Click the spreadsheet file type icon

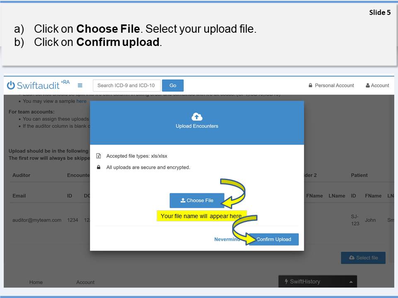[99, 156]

====

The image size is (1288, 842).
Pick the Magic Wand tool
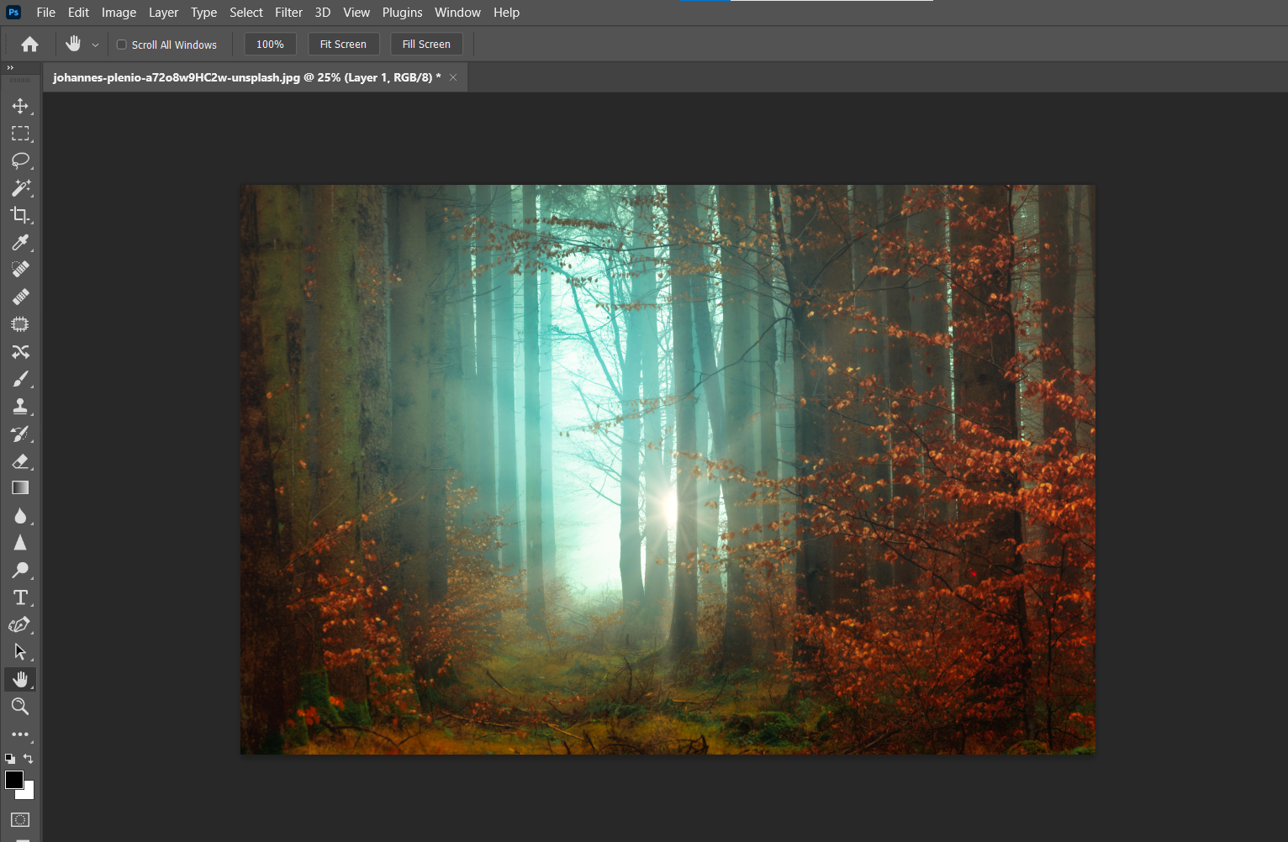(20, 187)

====

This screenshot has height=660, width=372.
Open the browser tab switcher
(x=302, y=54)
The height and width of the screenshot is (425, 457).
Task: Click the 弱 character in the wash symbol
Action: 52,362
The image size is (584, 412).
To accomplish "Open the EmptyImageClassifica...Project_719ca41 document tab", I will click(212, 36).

====

● Work to complete: Only the lines that contain the string "size" should be copied from the entries above.

● Solution for this problem:
The image size is (1288, 842).
The image size is (584, 412).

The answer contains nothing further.